Naive Lagrangian Multiplier#

class safepo.common.lagrange.Lagrange(cost_limit: float, lagrangian_multiplier_init: float, lagrangian_multiplier_lr: float, lagrangian_upper_bound: float | None = None)#

Lagrange multiplier for constrained optimization.

Parameters:

cost_limit – the cost limit
lagrangian_multiplier_init – the initial value of the lagrangian multiplier
lagrangian_multiplier_lr – the learning rate of the lagrangian multiplier
lagrangian_upper_bound – the upper bound of the lagrangian multiplier

Variables:

cost_limit – the cost limit
lagrangian_multiplier_lr – the learning rate of the lagrangian multiplier
lagrangian_upper_bound – the upper bound of the lagrangian multiplier
_lagrangian_multiplier – the lagrangian multiplier
lambda_range_projection – the projection function of the lagrangian multiplier
lambda_optimizer – the optimizer of the lagrangian multiplier

Initialize an instance of Lagrange.

compute_lambda_loss(mean_ep_cost: float) → Tensor#

Compute the loss of the lagrangian multiplier.

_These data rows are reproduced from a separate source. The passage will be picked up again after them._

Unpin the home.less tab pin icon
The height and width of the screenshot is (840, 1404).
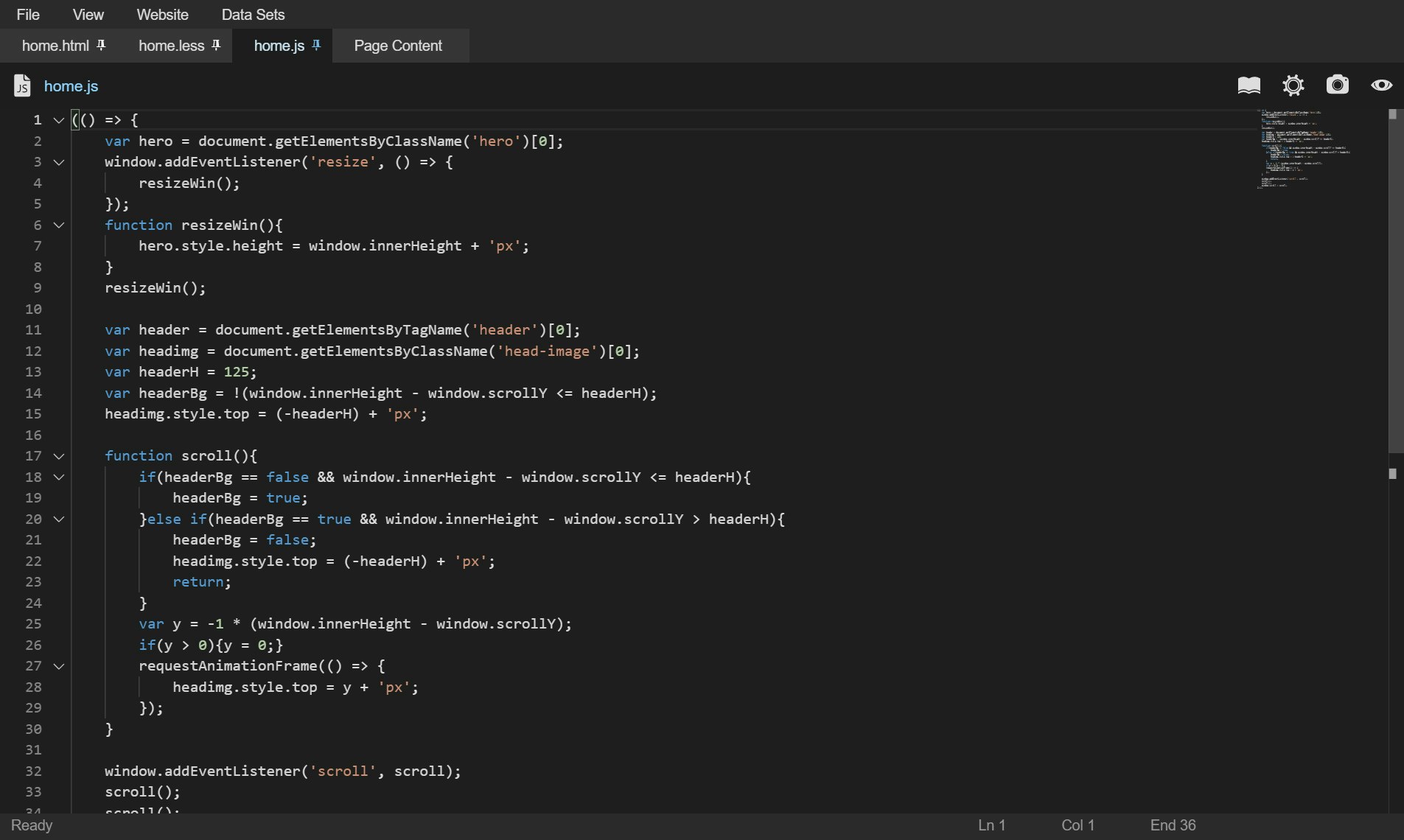[216, 46]
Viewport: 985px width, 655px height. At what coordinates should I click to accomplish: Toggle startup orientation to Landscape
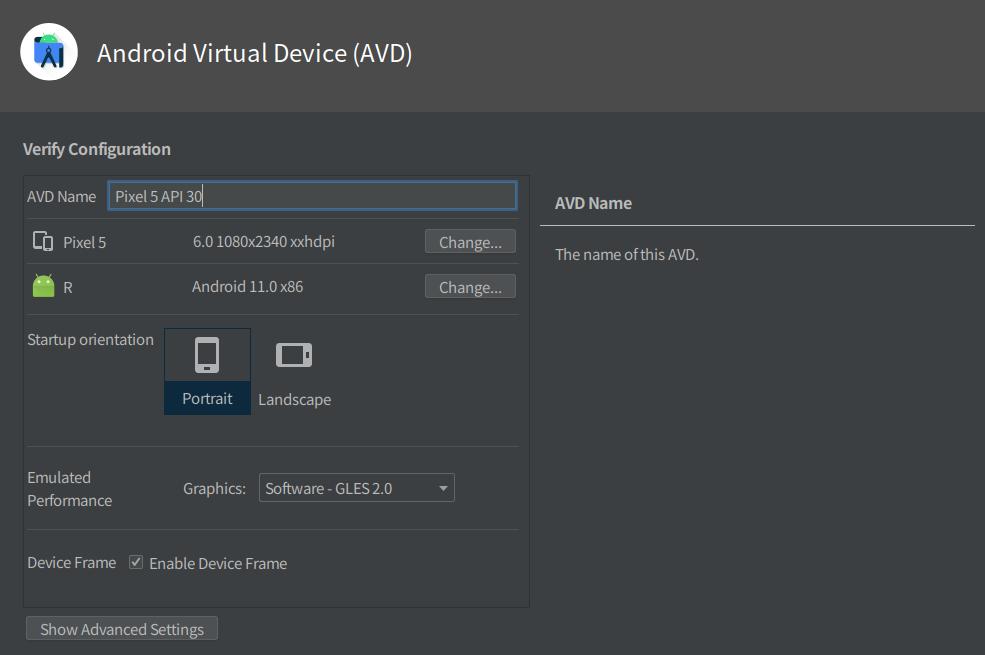click(294, 370)
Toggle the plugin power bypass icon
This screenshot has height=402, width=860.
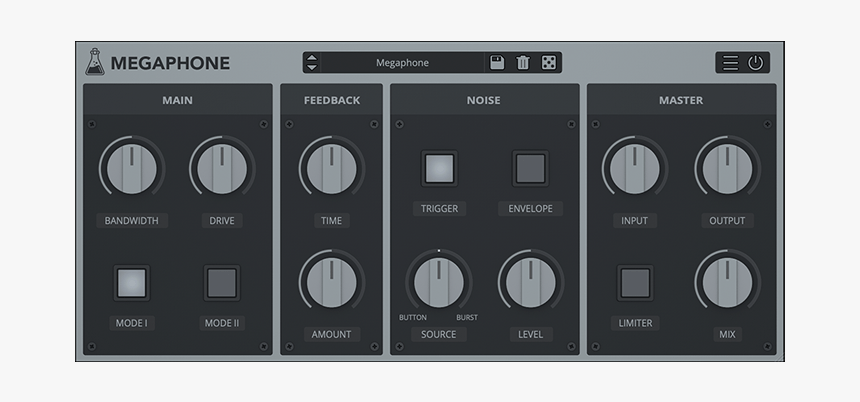click(x=755, y=63)
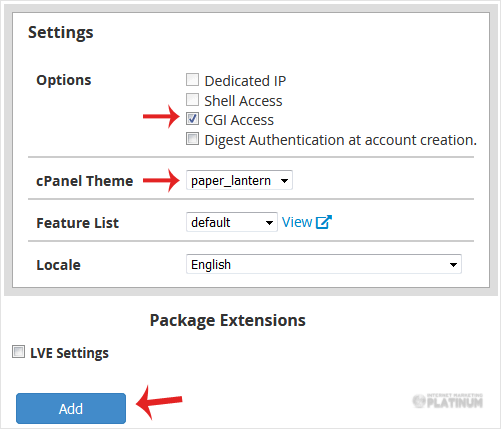The width and height of the screenshot is (501, 429).
Task: Uncheck the CGI Access option
Action: 192,119
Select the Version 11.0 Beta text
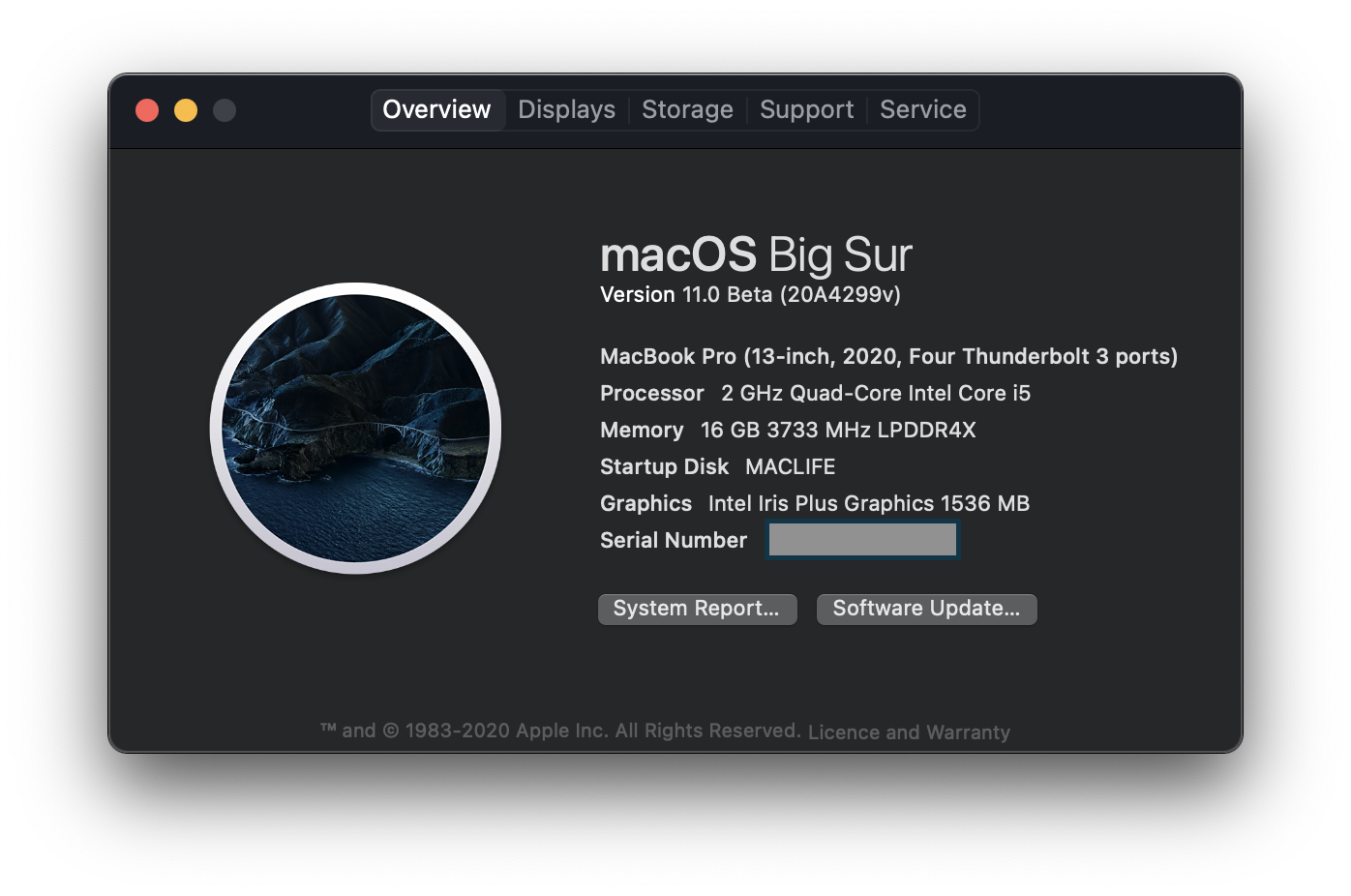The image size is (1351, 896). [x=753, y=294]
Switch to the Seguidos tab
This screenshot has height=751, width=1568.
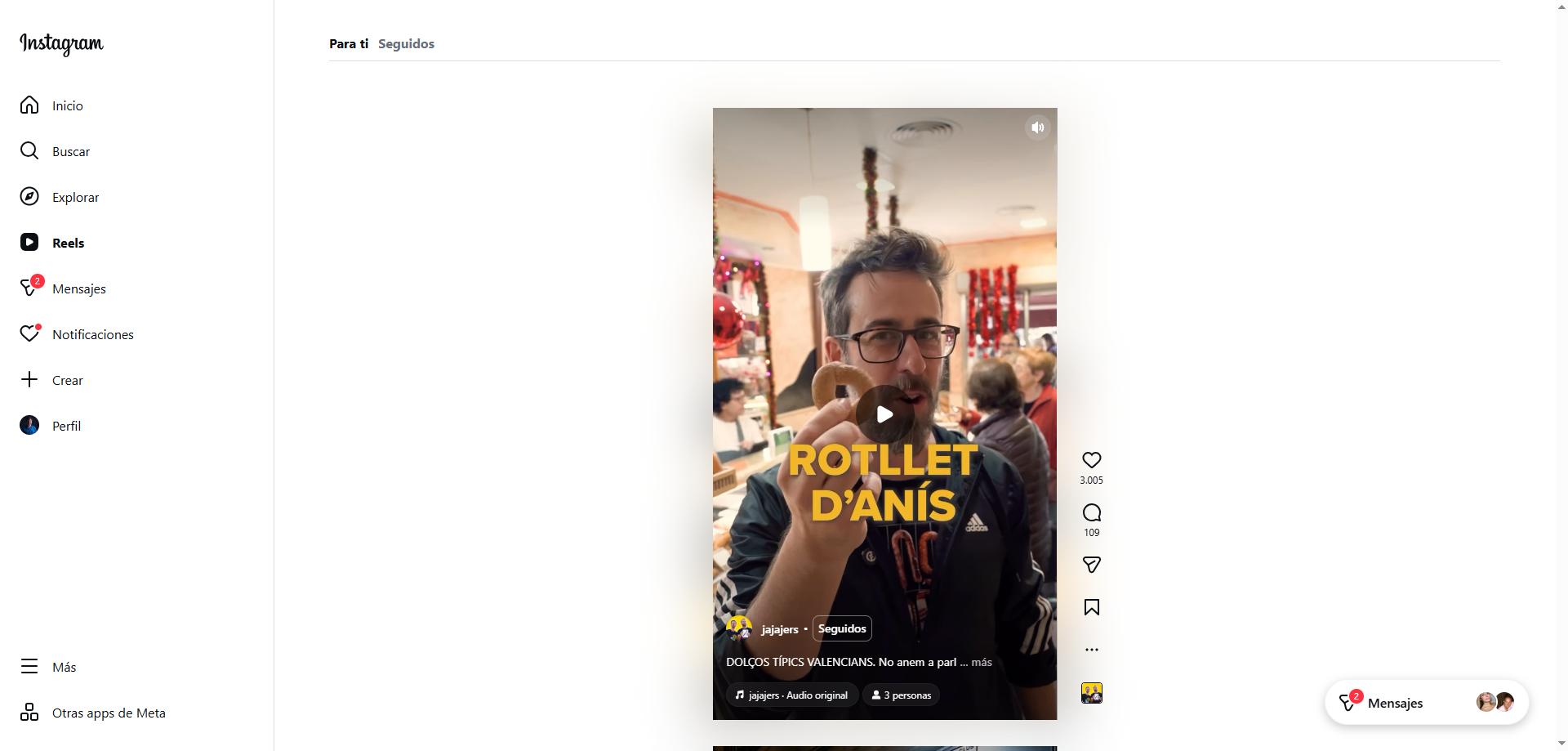pyautogui.click(x=406, y=44)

Parameters:: mean_ep_cost – the mean episode cost
Returns:: the loss of the lagrangian multiplier

property lagrangian_multiplier: Tensor#

The lagrangian multiplier.

Returns:: the lagrangian multiplier

update_lagrange_multiplier(Jc: float) → None#

Update the lagrangian multiplier.

Parameters:: Jc – the mean episode cost
Returns:: the loss of the lagrangian multiplier

PID Lagrangian Multiplier#

class safepo.common.lagrange.PIDLagrangian(cost_limit: float, lagrangian_multiplier_init: float = 0.005, pid_kp: float = 0.1, pid_ki: float = 0.01, pid_kd: float = 0.01, pid_d_delay: int = 10, pid_delta_p_ema_alpha: float = 0.95, pid_delta_d_ema_alpha: float = 0.95, sum_norm: bool = True, diff_norm: bool = False, penalty_max: int = 100.0)#

PID Lagrangian multiplier for constrained optimization.

Parameters:

cost_limit – the cost limit
lagrangian_multiplier_init – the initial value of the lagrangian multiplier
pid_kp – the proportional gain of the PID controller
pid_ki – the integral gain of the PID controller
pid_kd – the derivative gain of the PID controller
pid_d_delay – the delay of the derivative term
pid_delta_p_ema_alpha – the exponential moving average alpha of the delta_p
pid_delta_d_ema_alpha – the exponential moving average alpha of the delta_d
sum_norm – whether to normalize the sum of the PID output
diff_norm – whether to normalize the difference of the PID output
penalty_max – the maximum value of the penalty

Variables:

cost_limit – the cost limit
lagrangian_multiplier_init – the initial value of the lagrangian multiplier
pid_kp – the proportional gain of the PID controller
pid_ki – the integral gain of the PID controller
pid_kd – the derivative gain of the PID controller
pid_d_delay – the delay of the derivative term
pid_delta_p_ema_alpha – the exponential moving average alpha of the delta_p
pid_delta_d_ema_alpha – the exponential moving average alpha of the delta_d
sum_norm – whether to normalize the sum of the PID output
diff_norm – whether to normalize the difference of the PID output
penalty_max – the maximum value of the penalty

References

Title: Responsive Safety in Reinforcement Learning by PID Lagrangian Methods
Authors: Adam Stooke, Joshua Achiam, Pieter Abbeel.
URL: CPPOPID

Initialize an instance of PIDLagrangian.

property lagrangian_multiplier: float#: The lagrangian multiplier.